If there is an unexpected benefit from our reduced mobility over the past year, it’s the expanded access to worldwide programs available online.  

The California Academy of Sciences One is offering such an example.  The academy has a series called NightLife NightSchool. Topics include an historical perspective about illustrating science.  Imagine learning how visual artists help to communicate complex and often unseeable concepts.  On another evening, there will be a presentation about extreme organisms, entitled Extreme Life.  Then, you will learn about unique thermophiles.  

If you miss an event that you would have liked to have seen, such as The Secret Life of Ferns, you can catch it on their YouTube channel.  Most of these sessions are available without cost.

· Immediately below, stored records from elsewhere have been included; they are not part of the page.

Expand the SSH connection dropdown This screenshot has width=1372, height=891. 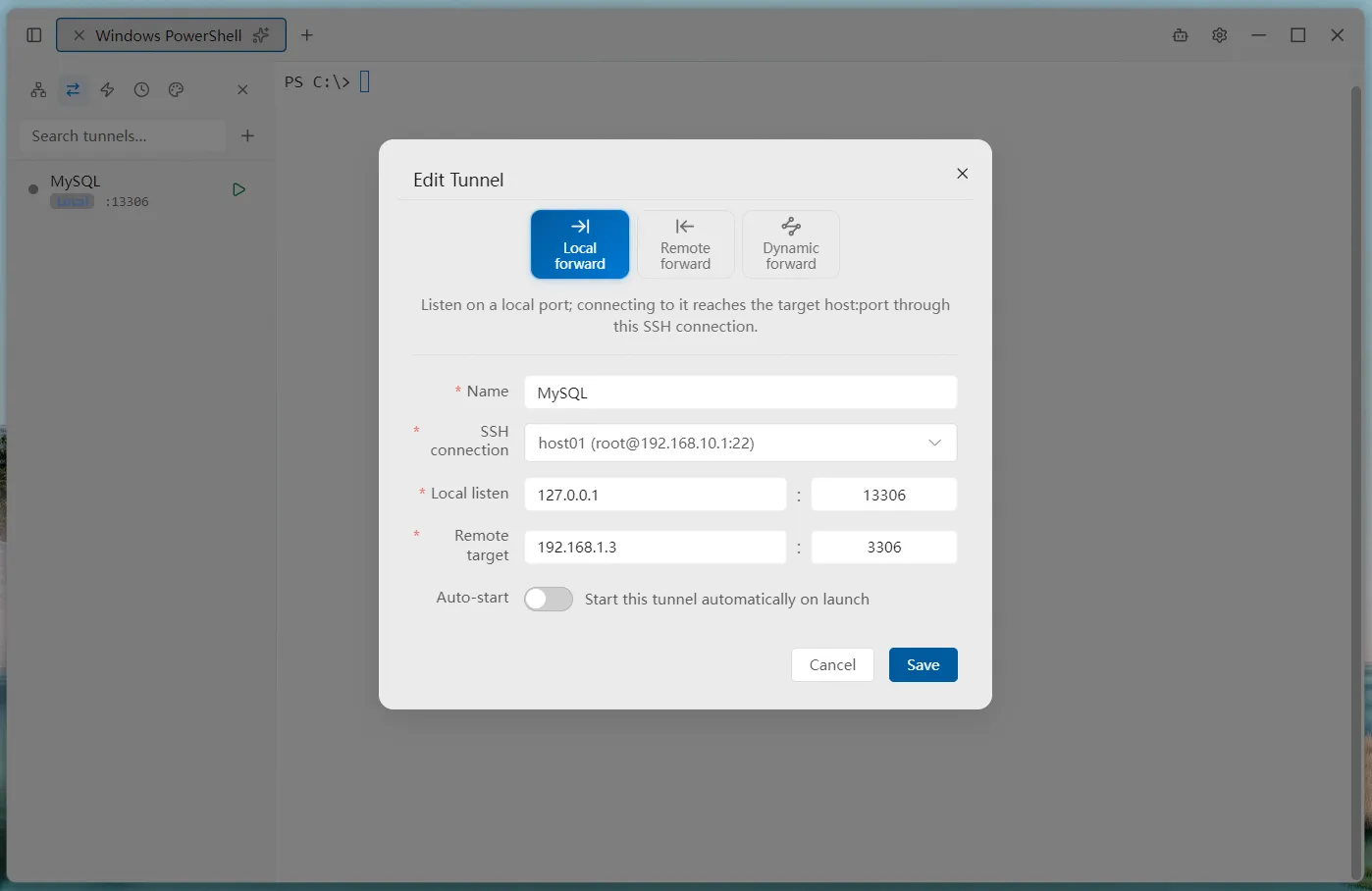pos(741,443)
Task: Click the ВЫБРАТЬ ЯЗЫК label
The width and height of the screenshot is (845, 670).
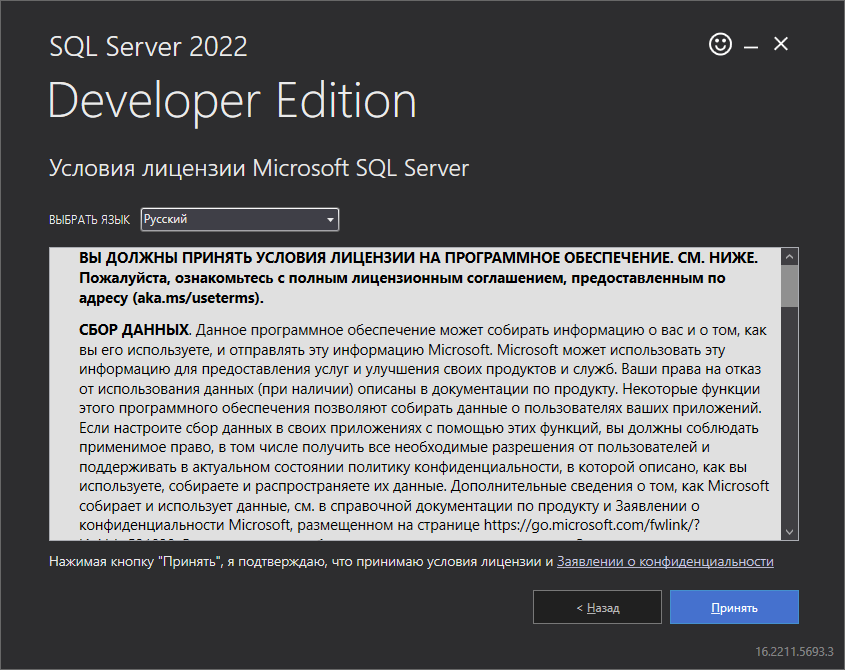Action: point(89,220)
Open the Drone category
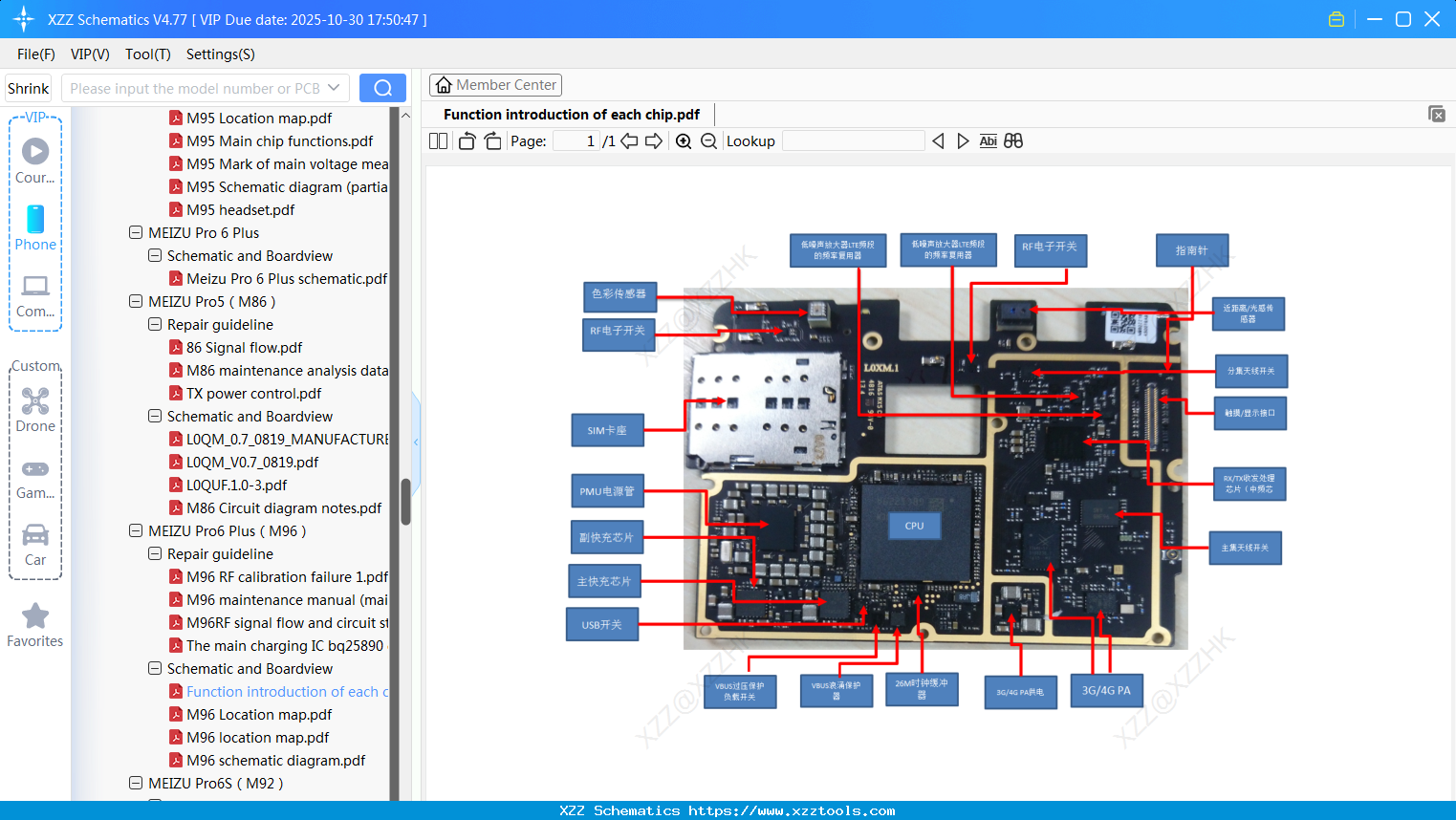 (35, 410)
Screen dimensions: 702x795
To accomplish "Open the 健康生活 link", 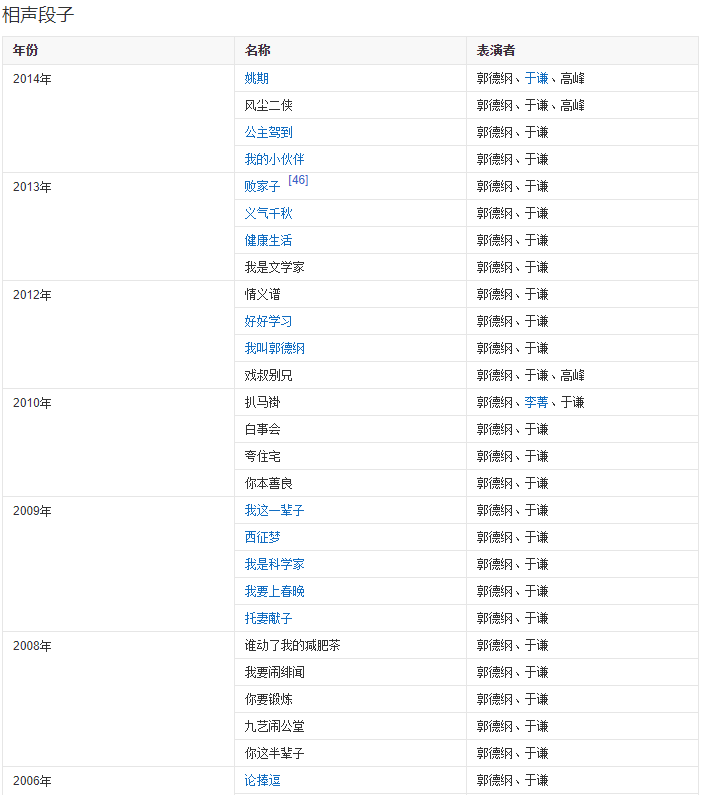I will click(268, 240).
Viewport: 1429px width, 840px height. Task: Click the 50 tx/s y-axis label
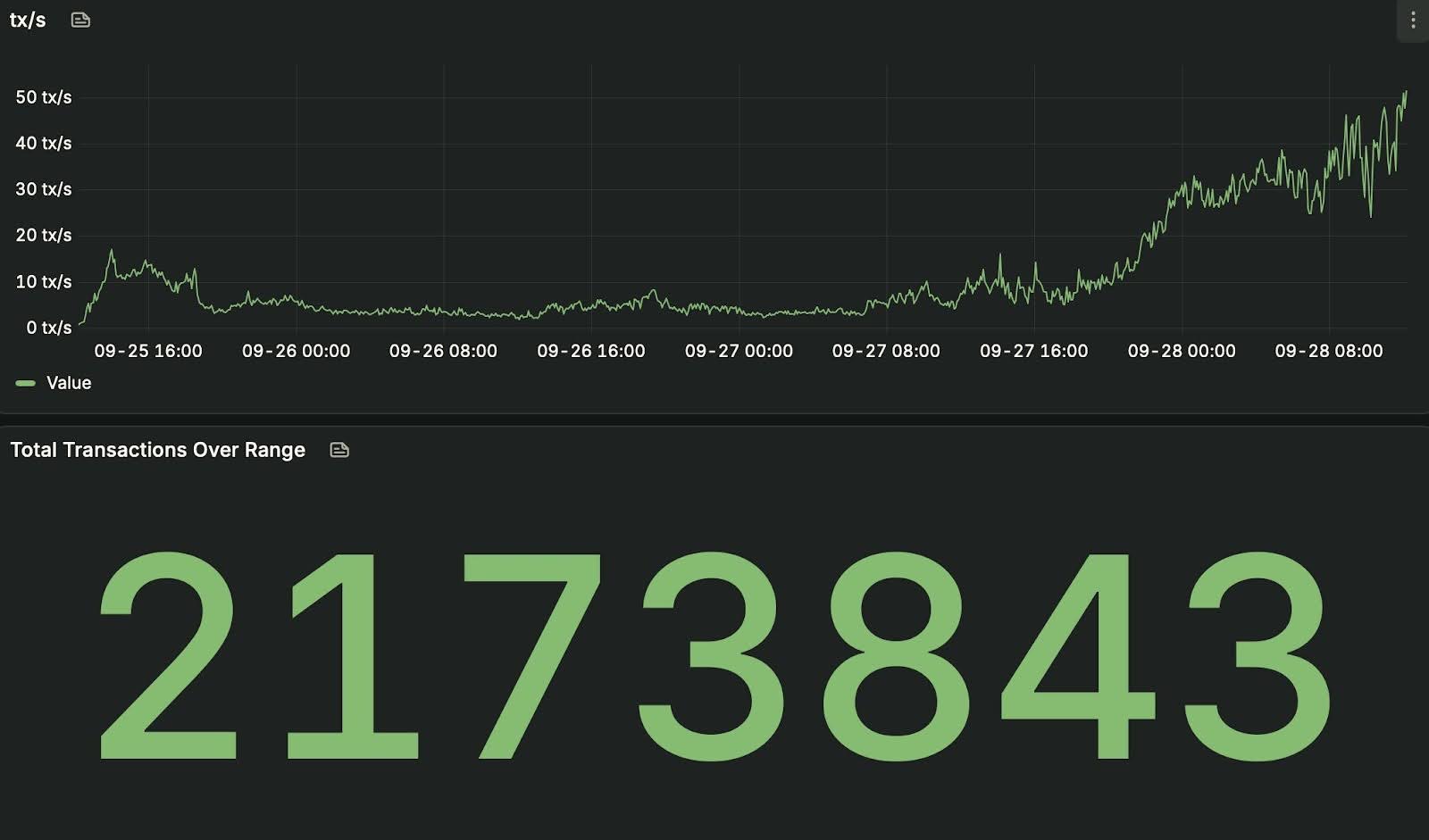click(43, 97)
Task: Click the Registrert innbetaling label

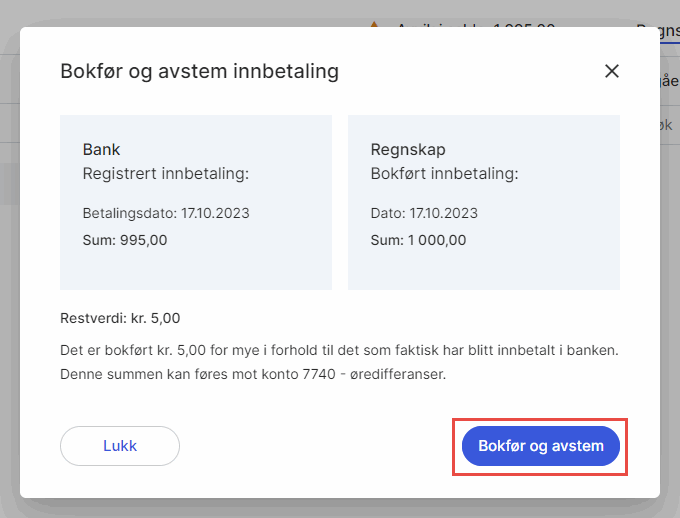Action: 165,174
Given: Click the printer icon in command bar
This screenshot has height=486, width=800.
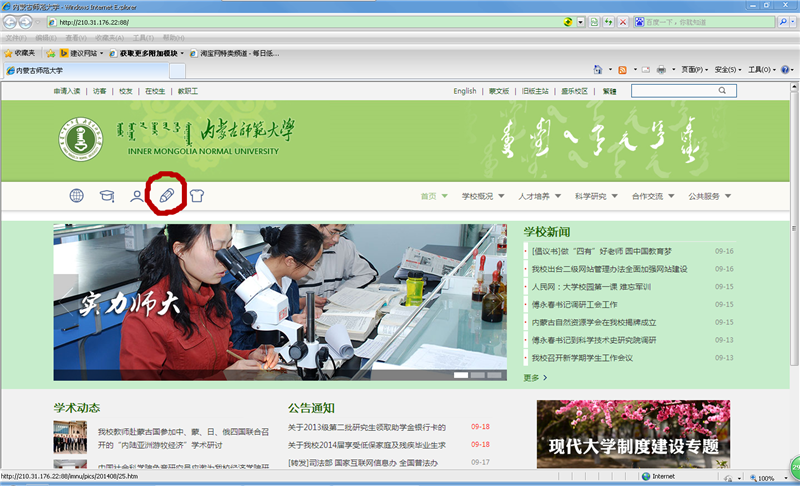Looking at the screenshot, I should (661, 70).
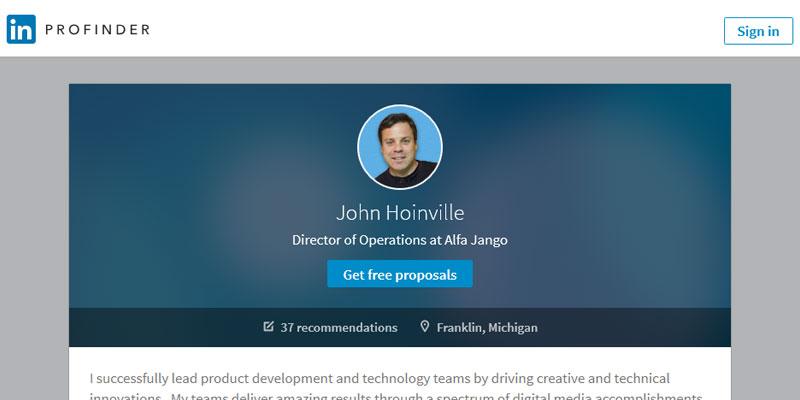Select the Franklin, Michigan location text
This screenshot has height=400, width=800.
click(487, 327)
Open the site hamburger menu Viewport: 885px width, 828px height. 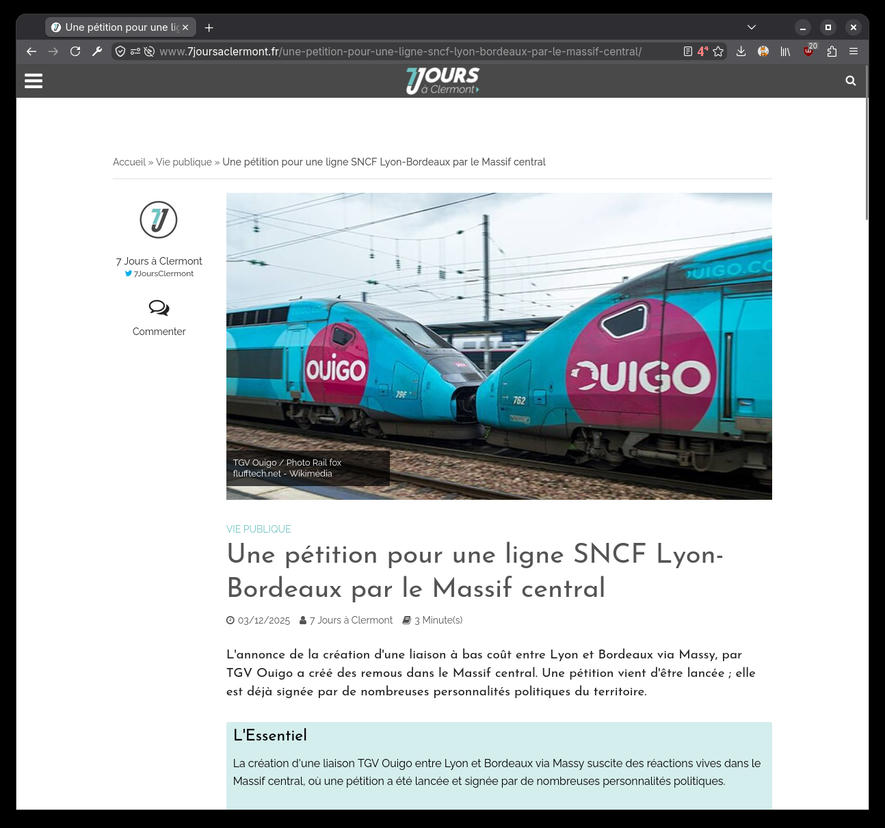33,81
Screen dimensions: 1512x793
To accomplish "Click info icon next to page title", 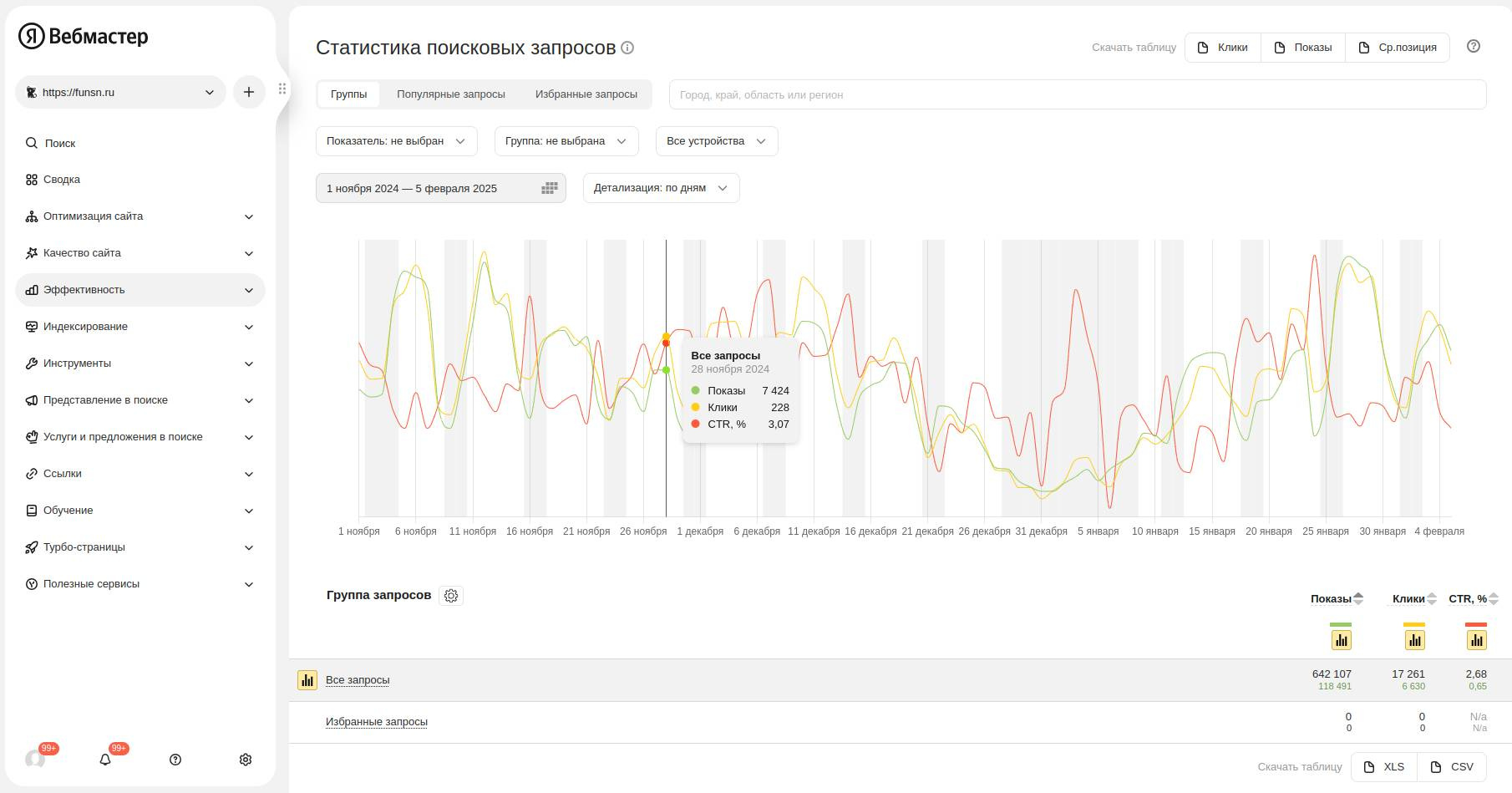I will [x=627, y=48].
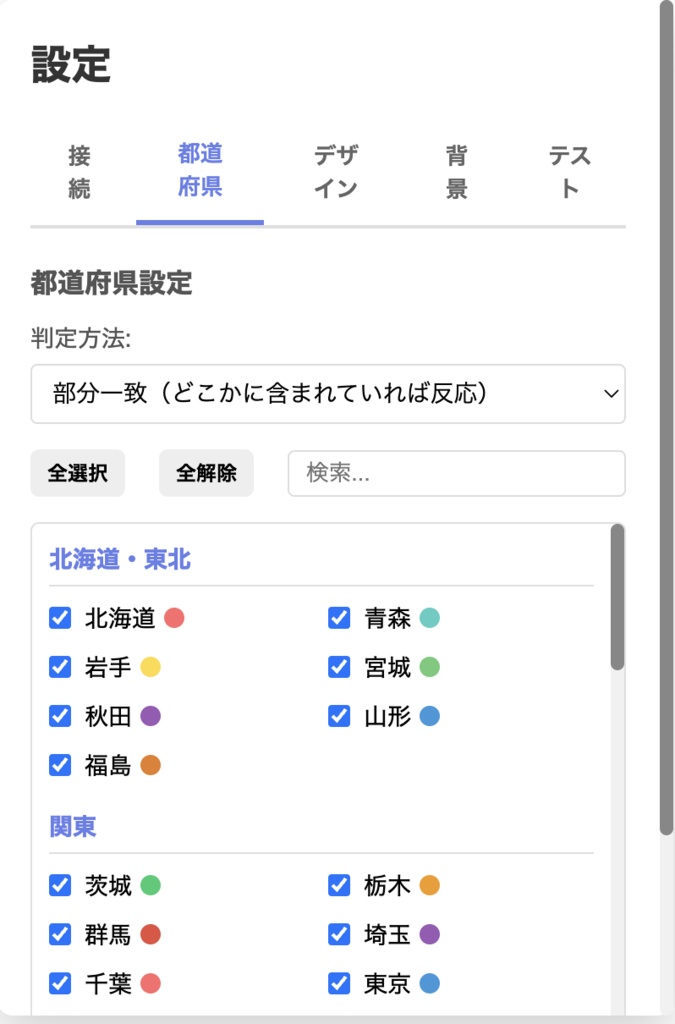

Start here at this site:  https://www.calacademy.org/nightlife  and sort through the many options.

Another prestigious research institution, Woods Hole Oceanographic Institute, offers a free digital version of their Oceanus Magazine.  The publication provides accessible summaries of their latest research and its applications.   For example, one recent article discusses the human health benefits of the extensive biodiversity of the ocean.  Would you have guessed that red algae can kill dengue-infected mosquito larvae?  Or that a type of purple sponge has anti-cancer properties? 

Back issues are still fresh enough to be worth reading.   Consider the Spring 2019 edition with a look at the unusual creatures found within the darkest depths of the ocean.  Check out the Dragonfish and the Atolla Jelly!